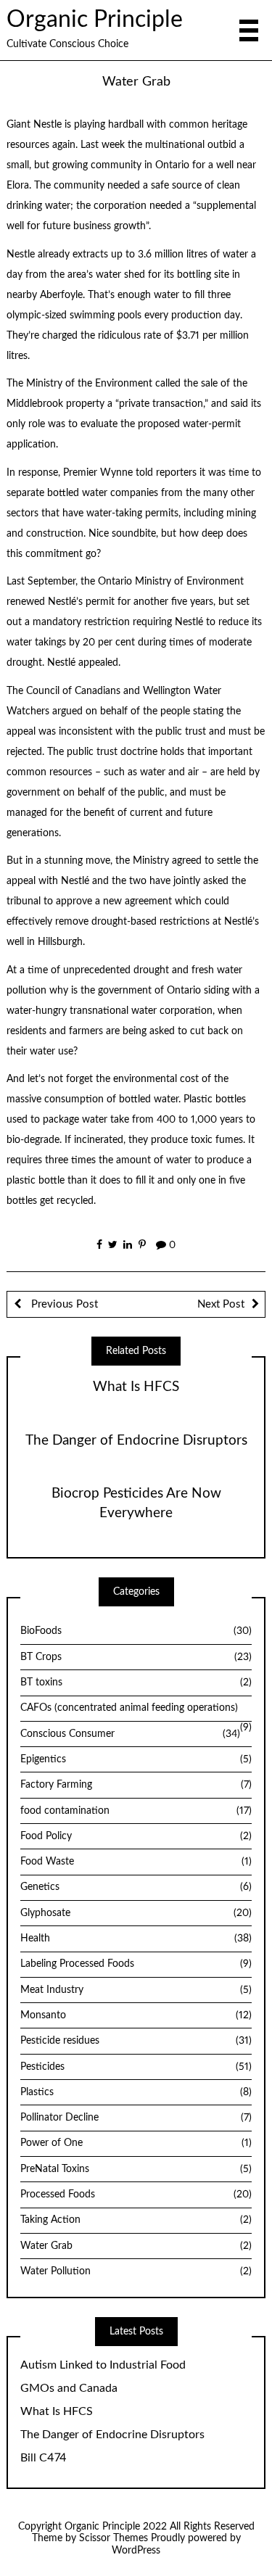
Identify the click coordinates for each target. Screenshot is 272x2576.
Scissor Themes (113, 2538)
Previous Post (63, 1304)
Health (136, 1938)
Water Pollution (136, 2271)
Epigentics (136, 1759)
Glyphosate (136, 1913)
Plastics (136, 2092)
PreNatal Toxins (136, 2169)
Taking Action (136, 2220)
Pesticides (136, 2067)
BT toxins (136, 1682)
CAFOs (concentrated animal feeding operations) (129, 1708)
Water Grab (136, 2246)
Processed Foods (136, 2194)
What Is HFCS (136, 1387)
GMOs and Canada (69, 2388)
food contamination (136, 1811)
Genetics (136, 1887)
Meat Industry (136, 1990)
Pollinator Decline (136, 2118)
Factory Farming (136, 1785)
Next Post (220, 1304)
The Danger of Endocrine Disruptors (136, 1441)
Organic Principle (95, 20)
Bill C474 (43, 2458)
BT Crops (136, 1657)
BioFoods (136, 1631)
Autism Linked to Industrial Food (103, 2365)
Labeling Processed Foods (136, 1964)
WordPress (136, 2551)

####

Work item: In the material above, transcribe exactly the lines beginning at the one with "BT toxins (136, 1682)" and ending at the one with "Meat Industry (136, 1990)", both included.

Expected answer:
BT toxins (136, 1682)
CAFOs (concentrated animal feeding operations) (129, 1708)
Water Grab (136, 2246)
Processed Foods (136, 2194)
What Is HFCS (136, 1387)
GMOs and Canada (69, 2388)
food contamination (136, 1811)
Genetics (136, 1887)
Meat Industry (136, 1990)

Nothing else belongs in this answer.